Weber v. City Council, Huber Heights, Unpublished Decision (2-9-2001)
Weber v. City Council, Huber Heights, Unpublished Decision (2-9-2001)
Opinion of the Court
We conclude that the Webers demonstrated the existence of a genuine issue of material fact upon which reasonable minds could find in their favor. Accordingly, the judgment of the trial court is Reversed, and this cause is Remanded for further proceedings.
After filing an answer denying liability, the defendants conducted depositions of the Webers during which the following was adduced.
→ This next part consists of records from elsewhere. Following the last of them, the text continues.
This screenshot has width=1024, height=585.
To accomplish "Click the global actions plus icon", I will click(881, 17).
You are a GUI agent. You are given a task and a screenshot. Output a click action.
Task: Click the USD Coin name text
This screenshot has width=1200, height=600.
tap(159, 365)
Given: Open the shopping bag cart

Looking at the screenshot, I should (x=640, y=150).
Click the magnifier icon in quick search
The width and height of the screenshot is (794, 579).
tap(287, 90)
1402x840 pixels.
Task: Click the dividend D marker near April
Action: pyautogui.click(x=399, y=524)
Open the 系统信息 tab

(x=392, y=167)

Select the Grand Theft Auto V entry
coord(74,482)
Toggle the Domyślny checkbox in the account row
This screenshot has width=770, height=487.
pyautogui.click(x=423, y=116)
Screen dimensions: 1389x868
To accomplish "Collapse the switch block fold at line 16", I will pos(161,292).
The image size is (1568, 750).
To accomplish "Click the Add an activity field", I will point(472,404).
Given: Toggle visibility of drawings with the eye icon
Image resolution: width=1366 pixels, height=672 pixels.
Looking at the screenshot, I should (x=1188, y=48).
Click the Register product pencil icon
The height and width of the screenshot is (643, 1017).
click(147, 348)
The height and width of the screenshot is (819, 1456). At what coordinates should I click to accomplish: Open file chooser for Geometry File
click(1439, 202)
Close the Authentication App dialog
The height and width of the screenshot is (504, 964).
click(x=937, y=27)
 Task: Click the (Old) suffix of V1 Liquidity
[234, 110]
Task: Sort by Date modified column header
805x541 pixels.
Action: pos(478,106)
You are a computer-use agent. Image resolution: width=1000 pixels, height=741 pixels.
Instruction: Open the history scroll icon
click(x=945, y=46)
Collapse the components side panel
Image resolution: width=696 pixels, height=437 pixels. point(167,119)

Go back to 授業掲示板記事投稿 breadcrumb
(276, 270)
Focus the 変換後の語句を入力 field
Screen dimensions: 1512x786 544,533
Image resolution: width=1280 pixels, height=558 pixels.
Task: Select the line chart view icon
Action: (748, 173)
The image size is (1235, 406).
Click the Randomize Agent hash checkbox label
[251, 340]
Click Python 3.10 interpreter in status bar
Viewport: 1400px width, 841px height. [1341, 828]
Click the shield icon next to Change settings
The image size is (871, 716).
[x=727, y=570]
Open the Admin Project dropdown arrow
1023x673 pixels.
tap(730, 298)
On September 23, 1998, Rudolf Weber, and his wife, Phyllis Weber, were at their home in Huber Heights. Mr. Weber was in the living room watching television while Mrs. Weber was in the bedroom working on her computer. According to Mrs. Weber's deposition, at approximately 10:00 p.m., Mr. Weber summoned her to the living room. Upon entering the room, she observed that Mr. Weber had vomited. Mrs. Weber testified that Mr. Weber informed her that he could not get up and that she should call for emergency help. Mrs. Weber testified that when she called 911, she informed the dispatcher that her husband thought he was having a stroke.
Mrs. Weber testified that the EMT's arrived at the residence within fifteen minutes, and that they brought a stretcher into the house. She testified that she went into another room while they examined her husband. She testified that she heard the EMT's ask Mr. Weber whether he wanted to go to the hospital. She further testified that the EMT's told Mr. Weber that he would have to get up and walk to the stretcher. According to her testimony, Mr. Weber attempted to get up and go to the stretcher, but informed the EMT's that he was unable to do so. She testified that the EMT's then informed her that Mr. Weber's vital signs were "fine" and that he was suffering from a "panic attack."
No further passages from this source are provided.